From the Army Manual to the Gilded Age

While looking for old Thanksgiving recipes, I came across a page of Thanksgiving Recipes From America’s Past. There are forty-one recipes in all; here’s the highlight reel.

The Manual for Army Cooks, published in 1916 by the Government Printing Office, contained a recipe for pumpkin pie – or, rather, 12-15 pumpkin pies. (First ingredient: 25 pounds pumpkin.) In 1941 the Manual of Mess Management had a recipe for cooking 70 pounds of turkey.

There are several “Recipes From a ‘Gilded Age’.” The most eye-catching of these is called Terrapin, a la Gastronome. If you are like me, you would suspect that a “terrapin” is some sort of animal. This is immediately confirmed by the recipe, which begins, “Take live terrapin, and blanch them in boiling water for two minutes. Remove the skin from the feet …”

Terrapin, I find in the Dictionary, is a kind of turtle.

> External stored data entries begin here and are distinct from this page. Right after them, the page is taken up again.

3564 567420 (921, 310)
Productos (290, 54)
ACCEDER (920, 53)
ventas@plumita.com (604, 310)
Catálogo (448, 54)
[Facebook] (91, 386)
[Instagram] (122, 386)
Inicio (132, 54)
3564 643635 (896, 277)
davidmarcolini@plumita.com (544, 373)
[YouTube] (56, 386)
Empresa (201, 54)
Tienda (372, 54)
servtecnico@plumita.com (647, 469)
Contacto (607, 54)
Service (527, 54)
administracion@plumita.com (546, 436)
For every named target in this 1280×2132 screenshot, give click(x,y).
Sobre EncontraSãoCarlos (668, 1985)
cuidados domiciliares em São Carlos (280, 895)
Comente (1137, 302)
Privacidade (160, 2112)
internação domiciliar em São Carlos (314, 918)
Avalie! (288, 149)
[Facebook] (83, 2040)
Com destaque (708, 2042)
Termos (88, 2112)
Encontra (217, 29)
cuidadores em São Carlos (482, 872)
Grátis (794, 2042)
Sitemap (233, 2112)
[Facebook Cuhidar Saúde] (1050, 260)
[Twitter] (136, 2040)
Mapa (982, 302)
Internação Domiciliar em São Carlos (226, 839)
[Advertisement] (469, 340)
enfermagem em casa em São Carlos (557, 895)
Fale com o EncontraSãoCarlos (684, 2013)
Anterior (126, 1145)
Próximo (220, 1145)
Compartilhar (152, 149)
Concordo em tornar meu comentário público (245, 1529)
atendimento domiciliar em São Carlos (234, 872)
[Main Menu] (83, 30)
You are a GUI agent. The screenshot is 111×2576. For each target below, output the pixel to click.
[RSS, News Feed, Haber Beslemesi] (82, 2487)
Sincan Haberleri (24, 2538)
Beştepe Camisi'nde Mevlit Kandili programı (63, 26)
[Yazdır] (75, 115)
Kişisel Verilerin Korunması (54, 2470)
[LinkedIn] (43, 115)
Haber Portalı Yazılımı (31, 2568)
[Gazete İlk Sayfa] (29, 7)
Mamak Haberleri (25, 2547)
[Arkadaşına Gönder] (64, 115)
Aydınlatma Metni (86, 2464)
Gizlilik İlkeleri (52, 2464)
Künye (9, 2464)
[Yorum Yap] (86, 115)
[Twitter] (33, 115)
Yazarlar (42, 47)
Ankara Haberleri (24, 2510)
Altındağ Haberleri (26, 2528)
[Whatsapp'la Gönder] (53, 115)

Yes, they ate turtles for Thanksgiving, garnished with Espagnole sauce, consommĂ©, Parisian sauce, half a glassful of Maderia wine, and a “good bouquet”. And that is why they called it the Gilded Age.

Another recipe from the Gilded Age is Lalla Rookh Punch. Initially it looks good, but it goes on through sieves and ice cream tubs and broken ice mixed with rock-salt, and in the end you should not attempt it unless you have a kitchen staff and only scant mercy on them.

In 1883 Practical Housekeeping published a recipe for English Roast Turkey, which would be an ironic dish for Thanksgiving Day. But the herbs suggested for it are appealing, and I’m with them until this sentence: “Garnish with fried oysters, and serve with celery-sauce and stewed gooseberries.”

Fried oysters are probably good, but celery is a purposeless vegetable not meant for humans to eat, except in extreme circumstances such as famines or diets. And I don’t really know what stewed gooseberries are.

There is also a recipe for a French-style turkey – which may be more ironic yet. It begins: “Choose a small fat turkey; draw, singe and clean it well, extracting all the pin feathers; break the breast-bone, remove it and fill the breast with a bread dressing; sew up with the skin underneath.”

This year, I am thankful for supermarkets.

A recipe for Cranberry Tart, dated 1796, shows touching faith in humanity by giving these instructions: “Stewed, strained and sweetened, put into paste No. 9, and baked gently.”

Then they describe “paste No. 9”. And that’s it.

Happy Thanksgiving, and may God give you even more to be thankful for.

And please, leave the poor terrapin alone.